● Task description:
Transcribe exactly the span of lines that begins the records and ends with the line holding "Task: Click Exit in the top bar", both boundary lines included.

● Extracted information:

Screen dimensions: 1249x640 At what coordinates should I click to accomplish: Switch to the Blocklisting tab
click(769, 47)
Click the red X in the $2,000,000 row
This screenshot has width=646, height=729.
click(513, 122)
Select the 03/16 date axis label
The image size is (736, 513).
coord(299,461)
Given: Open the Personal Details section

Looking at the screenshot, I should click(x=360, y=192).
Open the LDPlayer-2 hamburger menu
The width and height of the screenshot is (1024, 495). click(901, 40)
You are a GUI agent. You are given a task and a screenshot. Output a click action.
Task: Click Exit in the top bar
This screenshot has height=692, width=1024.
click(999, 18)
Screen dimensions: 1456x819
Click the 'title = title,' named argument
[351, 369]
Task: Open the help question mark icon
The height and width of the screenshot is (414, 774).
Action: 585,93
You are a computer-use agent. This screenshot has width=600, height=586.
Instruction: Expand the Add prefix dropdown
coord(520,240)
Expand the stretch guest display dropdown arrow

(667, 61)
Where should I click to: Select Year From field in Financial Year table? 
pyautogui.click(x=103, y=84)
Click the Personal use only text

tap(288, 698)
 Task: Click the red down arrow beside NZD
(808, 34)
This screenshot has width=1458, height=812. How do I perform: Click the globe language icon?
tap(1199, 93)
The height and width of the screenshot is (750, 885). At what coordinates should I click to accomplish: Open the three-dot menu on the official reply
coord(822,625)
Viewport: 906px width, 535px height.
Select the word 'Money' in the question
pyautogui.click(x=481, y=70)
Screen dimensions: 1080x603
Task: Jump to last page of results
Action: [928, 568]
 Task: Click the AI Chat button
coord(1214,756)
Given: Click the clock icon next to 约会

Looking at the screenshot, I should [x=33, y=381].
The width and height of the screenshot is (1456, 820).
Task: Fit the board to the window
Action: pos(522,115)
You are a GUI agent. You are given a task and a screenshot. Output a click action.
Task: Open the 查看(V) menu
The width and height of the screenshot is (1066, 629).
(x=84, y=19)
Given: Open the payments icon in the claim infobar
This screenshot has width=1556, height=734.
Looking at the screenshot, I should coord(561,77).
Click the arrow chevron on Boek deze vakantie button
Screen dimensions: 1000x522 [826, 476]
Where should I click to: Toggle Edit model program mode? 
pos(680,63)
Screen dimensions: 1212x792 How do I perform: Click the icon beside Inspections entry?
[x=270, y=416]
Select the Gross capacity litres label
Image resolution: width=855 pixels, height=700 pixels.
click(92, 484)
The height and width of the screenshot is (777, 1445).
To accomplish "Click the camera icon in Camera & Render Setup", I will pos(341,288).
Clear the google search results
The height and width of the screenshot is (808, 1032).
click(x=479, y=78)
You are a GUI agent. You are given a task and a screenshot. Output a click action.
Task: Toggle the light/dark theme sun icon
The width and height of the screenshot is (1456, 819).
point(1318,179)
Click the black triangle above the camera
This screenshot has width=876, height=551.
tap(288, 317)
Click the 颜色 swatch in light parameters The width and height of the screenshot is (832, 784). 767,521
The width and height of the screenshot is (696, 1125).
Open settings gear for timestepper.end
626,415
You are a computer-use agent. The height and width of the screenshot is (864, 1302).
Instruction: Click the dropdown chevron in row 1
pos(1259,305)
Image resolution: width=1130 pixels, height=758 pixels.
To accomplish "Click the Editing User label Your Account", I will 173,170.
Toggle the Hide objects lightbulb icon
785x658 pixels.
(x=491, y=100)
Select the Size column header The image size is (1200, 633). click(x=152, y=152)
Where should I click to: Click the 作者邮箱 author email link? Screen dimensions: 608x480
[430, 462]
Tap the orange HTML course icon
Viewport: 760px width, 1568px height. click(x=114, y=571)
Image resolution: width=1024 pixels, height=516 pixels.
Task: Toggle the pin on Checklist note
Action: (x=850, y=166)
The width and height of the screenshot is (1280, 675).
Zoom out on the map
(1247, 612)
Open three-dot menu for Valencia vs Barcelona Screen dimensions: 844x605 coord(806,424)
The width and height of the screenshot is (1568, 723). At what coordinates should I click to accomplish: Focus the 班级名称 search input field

● Answer for this exercise:
Screen dimensions: 1249x640 At what coordinates should I click to accomplish: Switch to the Blocklisting tab
click(769, 47)
Click the red X in the $2,000,000 row
This screenshot has width=646, height=729.
click(513, 122)
Select the 03/16 date axis label
The image size is (736, 513).
coord(299,461)
Given: Open the Personal Details section

Looking at the screenshot, I should click(x=360, y=192).
Open the LDPlayer-2 hamburger menu
The width and height of the screenshot is (1024, 495). click(901, 40)
You are a GUI agent. You are given a task and a screenshot. Output a click action.
Task: Click Exit in the top bar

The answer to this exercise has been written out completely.